United Nations investigators stated in a report released Wednesday that both sides in the Syrian conflict have committed war crimes. It accused the government of deliberately targeting a UN aid convoy in Aleppo last September, beginning by dropping barrel bombs, before rockets were fired from aircraft. The Syrian air force then reportedly opened machine gun fire on the survivors. The attack killed 14 aid workers.

This finding is in contrast to a previous UN inquiry in December, which said that it was not possible to attribute blame in the attack. The Assad regime has persistently denied its involvement, placing responsibility instead on the rebels. UN investigators said they were able to place responsibility on the Syrian government after viewing satellite images of the area.
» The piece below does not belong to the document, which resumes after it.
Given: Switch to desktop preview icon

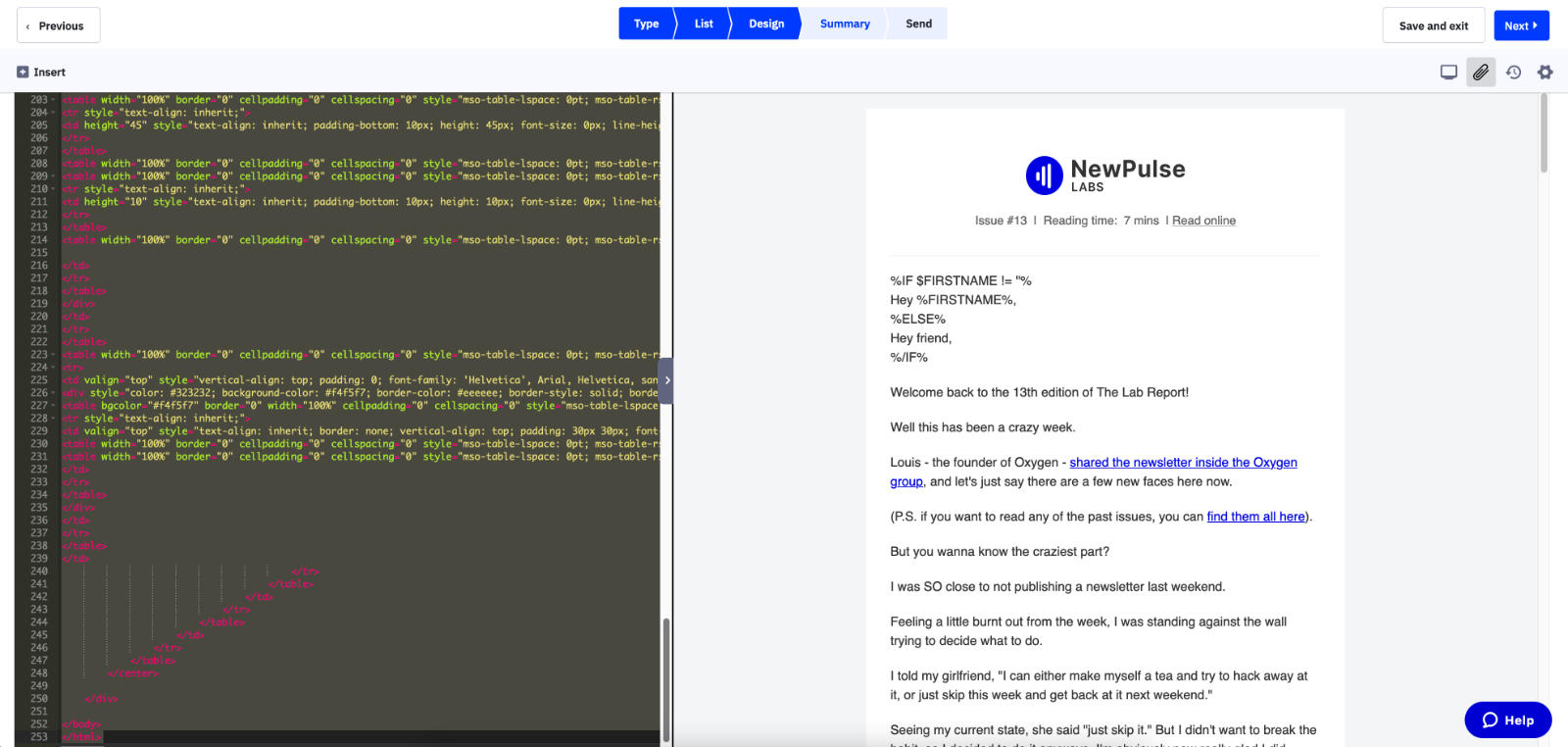Looking at the screenshot, I should coord(1448,73).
The report also alleged that the Russian and Syrian bombardment of Aleppo, which included the use of unguided munitions, killed 300 people in the first four days of last September’s offensive, including 96 children. It accused Russian aircraft of joining the Syrian air force in attacking hospitals, water distribution centers and other facilities, but lacked the evidence to accuse Russia of being involved in any of the war crimes described in the report.
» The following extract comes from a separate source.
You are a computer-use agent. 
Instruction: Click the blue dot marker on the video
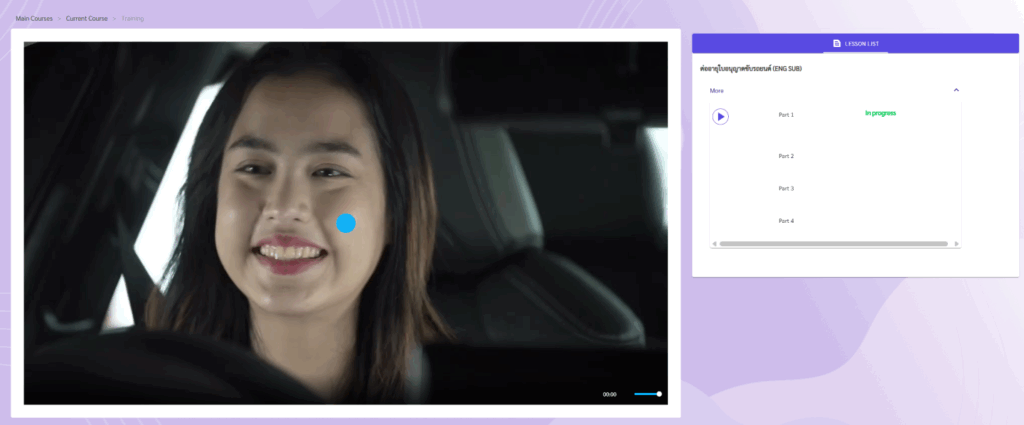coord(346,223)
The investigation also criticized US-backed rebels for their indiscriminate shelling of residential areas of western Aleppo, resulting in dozens of casualties. Rebels also blocked attempts by civilians in areas under their control to flee the fighting, using them as human shields against government attacks. Rebel groups favored supporters during the distribution of food and other aid supplies, and launched an attack on a Kurdish residential area of Sheikh Maqsoud, both acts described by the UN as war crimes.